Problem details →
Only the lines in the entries below from the line with "Click the words logosu yer alacak" to the line with "Image resolution: width=1309", both included, belong in the answer, transcribed exactly and without pictures.

Saved entries →
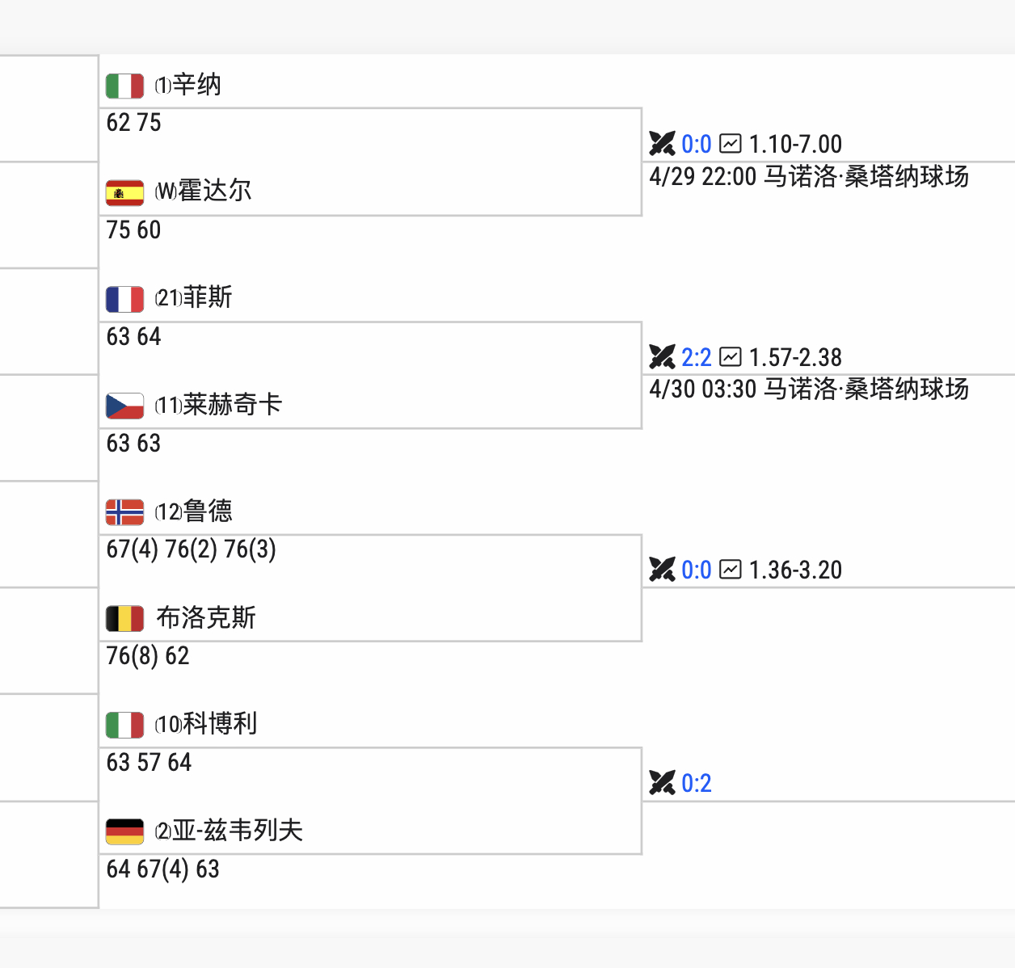
Task: Click the German flag beside 亚-兹韦列夫
Action: click(124, 831)
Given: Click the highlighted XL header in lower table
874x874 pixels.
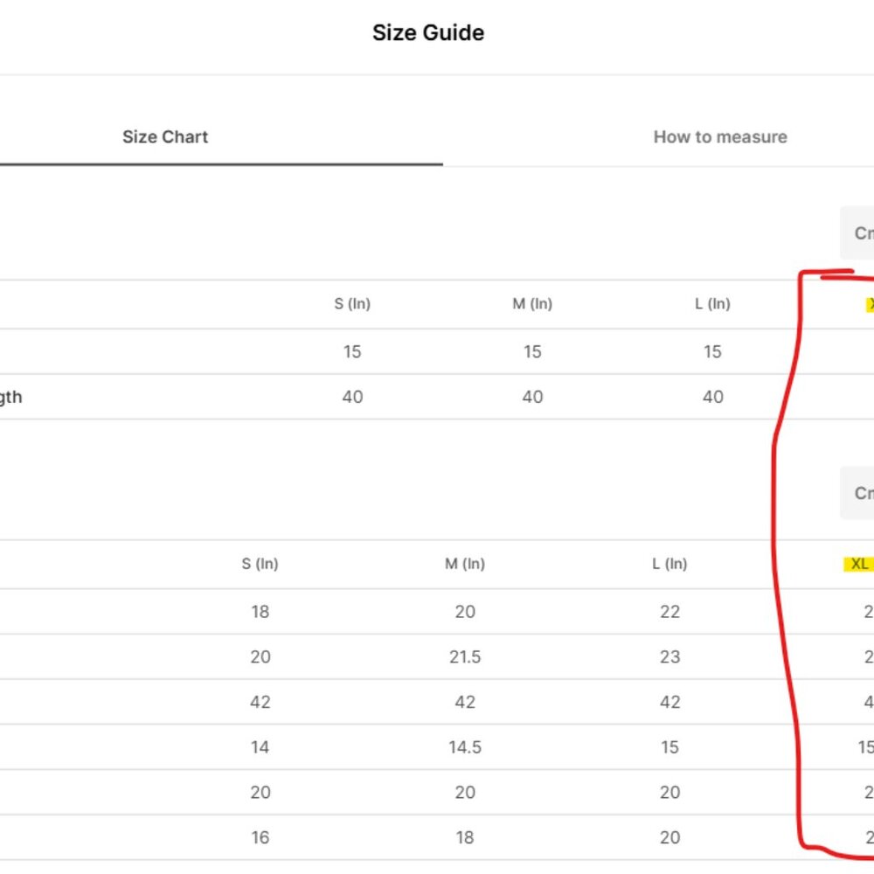Looking at the screenshot, I should 859,564.
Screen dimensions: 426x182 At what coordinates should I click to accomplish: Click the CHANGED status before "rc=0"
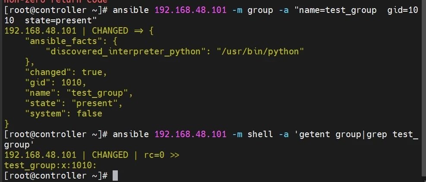click(x=110, y=155)
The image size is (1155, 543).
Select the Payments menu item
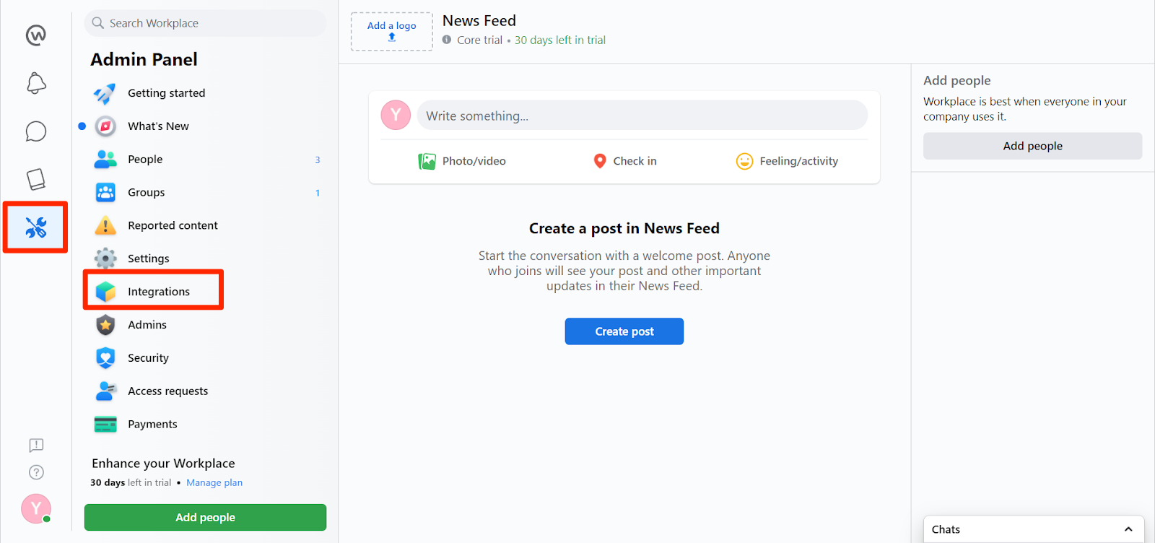pos(152,425)
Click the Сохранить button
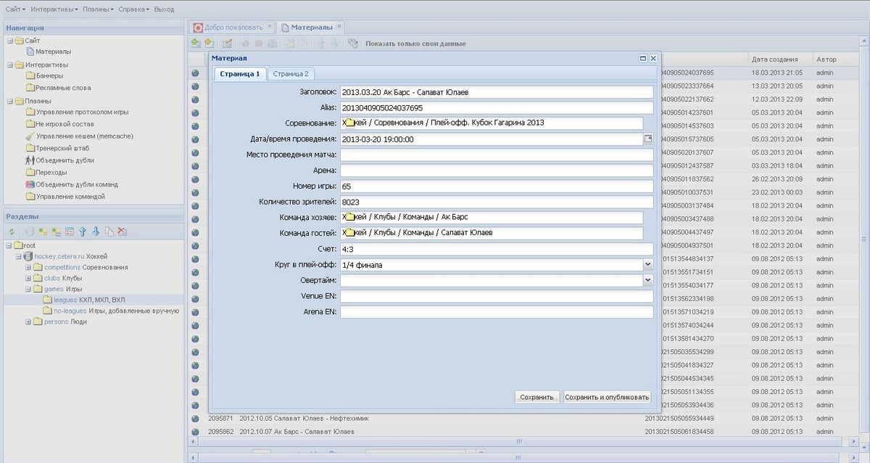 pos(537,397)

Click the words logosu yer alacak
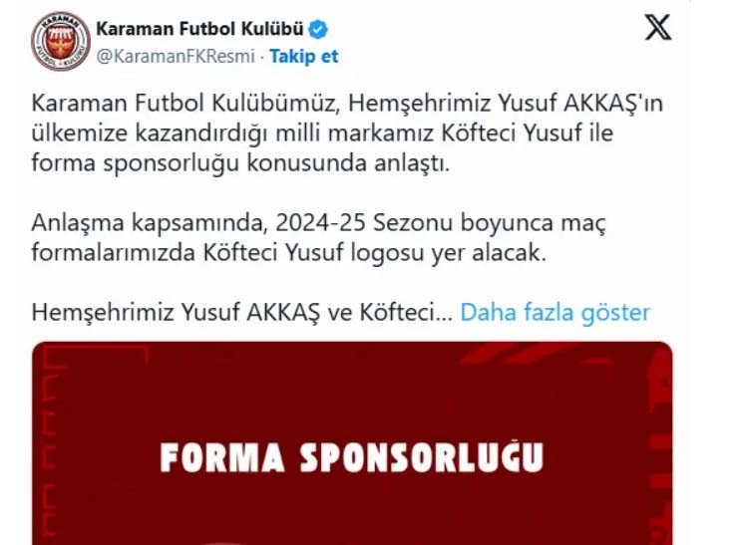pyautogui.click(x=449, y=253)
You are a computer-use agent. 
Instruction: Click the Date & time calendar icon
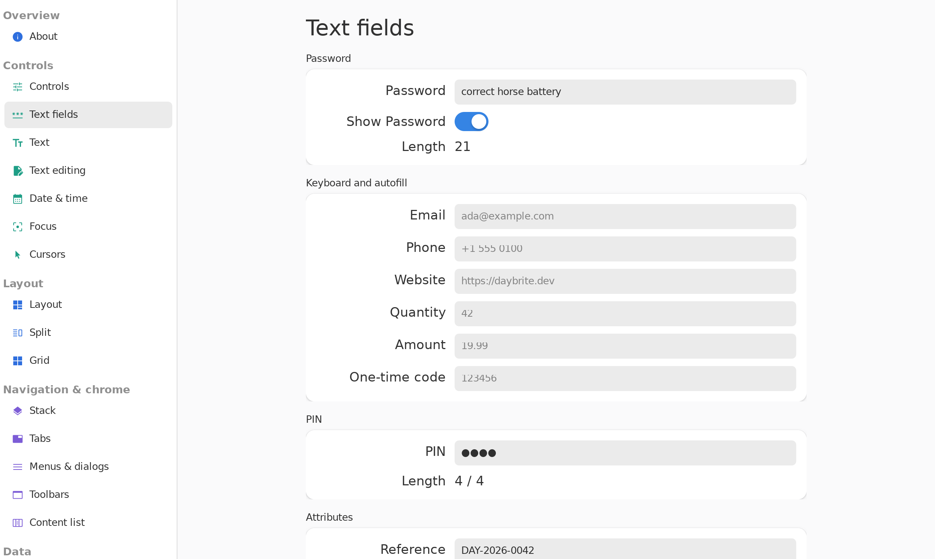click(x=18, y=199)
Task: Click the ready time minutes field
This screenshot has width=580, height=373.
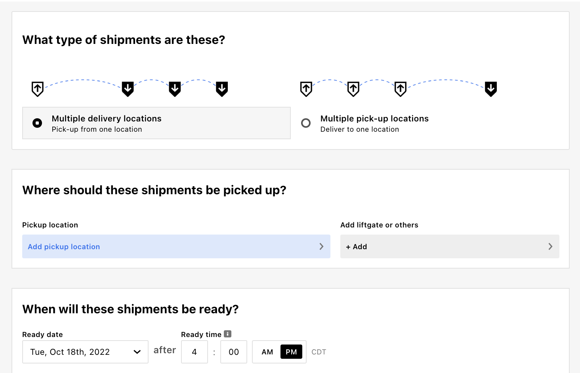Action: [x=234, y=352]
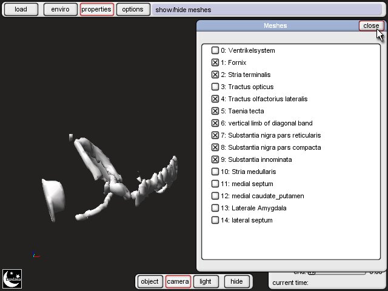This screenshot has width=388, height=291.
Task: Uncheck Stria terminalis mesh
Action: coord(215,75)
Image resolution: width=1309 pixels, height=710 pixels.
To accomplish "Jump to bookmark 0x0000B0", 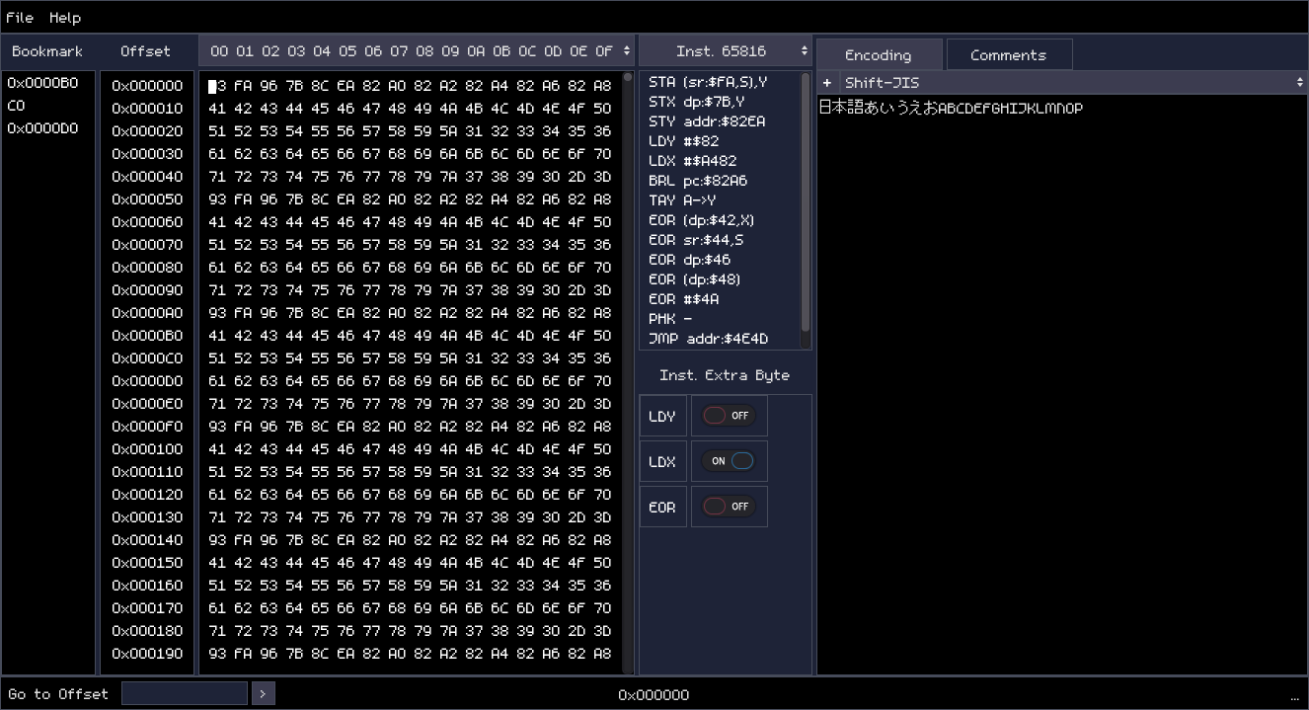I will click(x=42, y=83).
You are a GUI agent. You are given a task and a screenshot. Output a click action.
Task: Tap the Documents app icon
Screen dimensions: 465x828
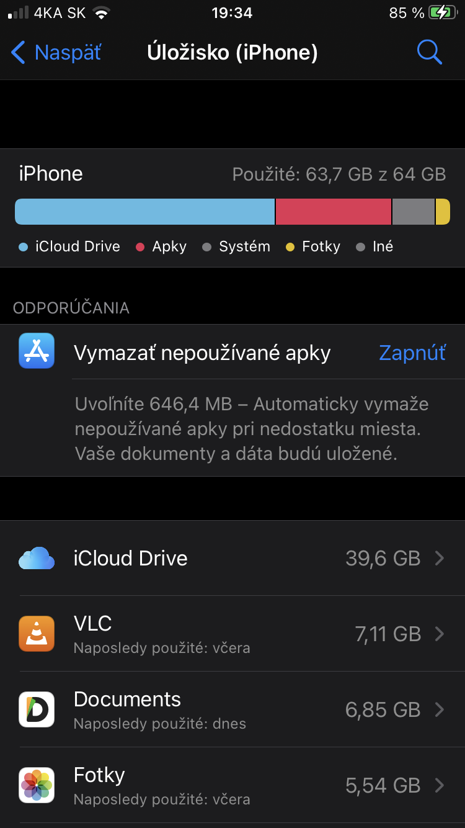coord(37,709)
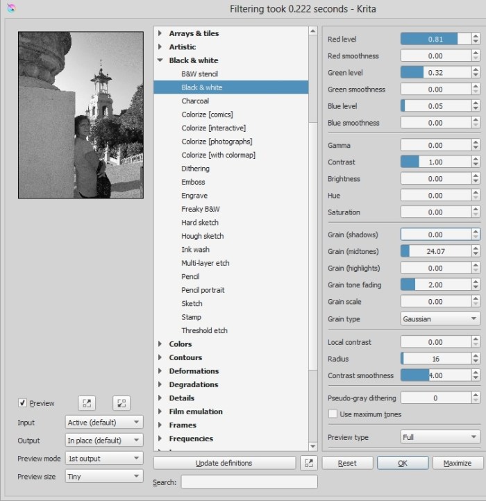
Task: Click in the Search input field
Action: point(249,482)
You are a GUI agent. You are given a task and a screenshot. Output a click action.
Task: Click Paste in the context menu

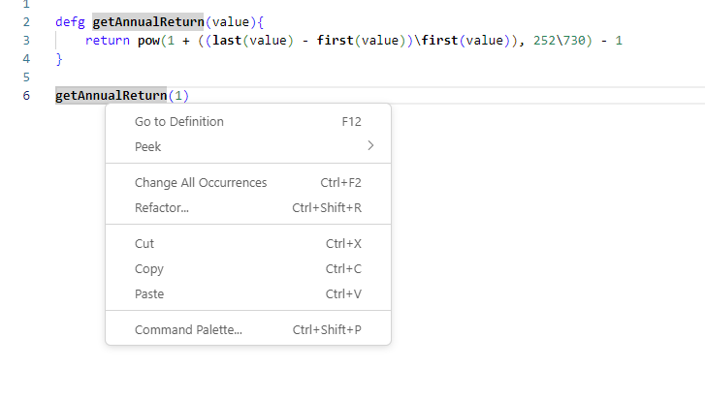point(149,294)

Solution to this task →
Click the words logosu yer alacak
pyautogui.click(x=449, y=253)
You are a computer-use agent. 
Instruction: Click the Date & time calendar icon
click(x=18, y=199)
Task: Click the ready time minutes field
This screenshot has width=580, height=373.
Action: [x=234, y=352]
This screenshot has width=388, height=291.
Task: Uncheck Stria terminalis mesh
Action: coord(215,75)
Image resolution: width=1309 pixels, height=710 pixels.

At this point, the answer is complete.